That’s representative of the way most of these stories ended, with a resolution that seems counterintuitive to what I understand of human nature, and conveniently makes everything wrap up neatly and concisely. The latter is not so much a problem for this style of storytelling, but the former is a problem for me. It led me to wonder whether this was a result of my Western viewpoint, and the resolutions would not seem so counterintuitive to a Chinese reader, or if perhaps these “classics” are just not as good as they are purported to be.
The latter would not surprise me, given the biography of the author included at the beginning of the translation I read. For all the intervening time and the difference in culture, Li Yu seemed the picture of a modern Hollywood diva. Despite having a wife and several concubines, he claims that he has never seen a beautiful woman, or even an ordinary one. He wrote an essay claiming that the stomach is the most useless human organ, that the Creator must have made a terrible mistake in including it, and that it is only laziness that has prevented the Creator from fixing this grievous error in judgement. He lived lavishly on the generosity of his patrons, and frequently complained about his financial straits – he would refuse to budget, because after all it wasn’t his money, and he would then complain about how the arts were terribly underappreciated whenever he needed more money (probably to finance his ugly concubines).

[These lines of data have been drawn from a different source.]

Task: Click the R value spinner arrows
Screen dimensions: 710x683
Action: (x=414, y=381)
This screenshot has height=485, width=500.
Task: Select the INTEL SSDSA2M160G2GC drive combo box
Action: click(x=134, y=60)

While these stories provided a fair amount of amusement, mostly because of the outlandish premises and conclusions of most of the stories, I did not feel that I gained any new or interesting insights on Eastern culture or the Chinese psyche. Whatever I may have learned from the questionable stories was undermined by the liberties taken in translation, but I did not enjoy the stories sufficiently to seek out a more reliable and honest version. If you decide to read these, I hope that you will at least find a better translation than I did, and perhaps you will derive some insight that I did not.